GDPR however has a number of key provisions that could heavily impact blockchain.
The GDPR applies to “personal data”, thereby embracing a very broad definition. In short, it means any data that can be tied back to person’s identity. Moreover, personal data explicitly includes “online identifier[s],” including IP addresses. Under the
GDPR, personal data even includes data that has undergone “pseudonymization,” meaning that the data has been processed such that it “can no longer be attributed to a specific data subject without the use of additional information”.
Under the GDPR, increased emphasis has been put on data controllers (i.e. firms), requiring them to comply with the various GDPR principles including processing data legally and fairly. The GDPR thereby applies to the processing of “personal data” by controllers
established in the European Union (EU), as well as companies outside the EU where their processing activities relate to offering goods or services to data subjects in the EU or to the monitoring of their behaviour.

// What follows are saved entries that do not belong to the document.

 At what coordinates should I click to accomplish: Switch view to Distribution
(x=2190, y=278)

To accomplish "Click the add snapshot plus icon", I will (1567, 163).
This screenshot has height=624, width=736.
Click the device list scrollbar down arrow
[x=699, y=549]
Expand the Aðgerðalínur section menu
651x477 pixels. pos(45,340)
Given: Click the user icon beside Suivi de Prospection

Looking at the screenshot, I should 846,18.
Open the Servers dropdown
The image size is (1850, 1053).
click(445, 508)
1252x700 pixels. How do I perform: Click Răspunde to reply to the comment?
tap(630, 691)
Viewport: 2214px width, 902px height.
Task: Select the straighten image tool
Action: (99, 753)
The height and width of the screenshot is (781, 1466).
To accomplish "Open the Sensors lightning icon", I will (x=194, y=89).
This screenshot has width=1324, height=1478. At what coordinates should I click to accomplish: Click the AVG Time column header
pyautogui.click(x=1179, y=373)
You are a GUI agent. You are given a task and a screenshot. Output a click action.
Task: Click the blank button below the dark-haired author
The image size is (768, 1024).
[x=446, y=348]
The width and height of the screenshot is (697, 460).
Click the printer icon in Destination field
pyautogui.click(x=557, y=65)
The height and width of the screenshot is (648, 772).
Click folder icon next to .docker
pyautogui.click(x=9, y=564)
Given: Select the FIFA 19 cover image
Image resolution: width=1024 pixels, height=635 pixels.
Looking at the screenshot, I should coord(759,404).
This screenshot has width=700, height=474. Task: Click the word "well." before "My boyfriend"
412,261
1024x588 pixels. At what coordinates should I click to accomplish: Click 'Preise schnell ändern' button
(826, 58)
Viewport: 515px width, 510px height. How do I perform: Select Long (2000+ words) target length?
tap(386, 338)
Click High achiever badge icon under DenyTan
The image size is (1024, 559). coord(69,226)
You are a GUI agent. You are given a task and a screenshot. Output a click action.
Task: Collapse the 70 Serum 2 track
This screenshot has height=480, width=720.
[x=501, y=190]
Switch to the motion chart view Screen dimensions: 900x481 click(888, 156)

It should be noted that GDPR was first proposed by the European regulators long before blockchain was a trend. It is therefore not surprising that the initial focus of the regulators was on SaaS companies and especially social networks which are, as opposed
to the decentralised blockchain ledgers, centralized platforms, where a data controller plays an important role.
Data protection by design and default
In addition to the explicit declaration of the rights of the data subject (data access, data portability, right to erasure, etc.), the GDPR also mandates that data controllers and processors abide by the principle of "data protection and privacy by design
The EU stipulates, the system must be designed in such a way that “minimizes extraneous data collection and guards that which is necessary for operations”. This means architecting solutions with privacy as a foundational consideration rather than as an “afterthought
or add-on”. It includes, wherever possible, employing techniques such as pseudonymization
(decoupling data from individual identity) and data minimization (sharing only absolutely necessary data points) to protect privacy.
The Right to be Forgotten
The “data subjects” have a right to obtain from the controller confirmation as to whether or not their personal data is being processed, including the information on recipients to whom the personal data have been or will be disclosed. They also have the
right to ask the data controller to correct his or her personal information in case it is inaccurate (the "right to rectification").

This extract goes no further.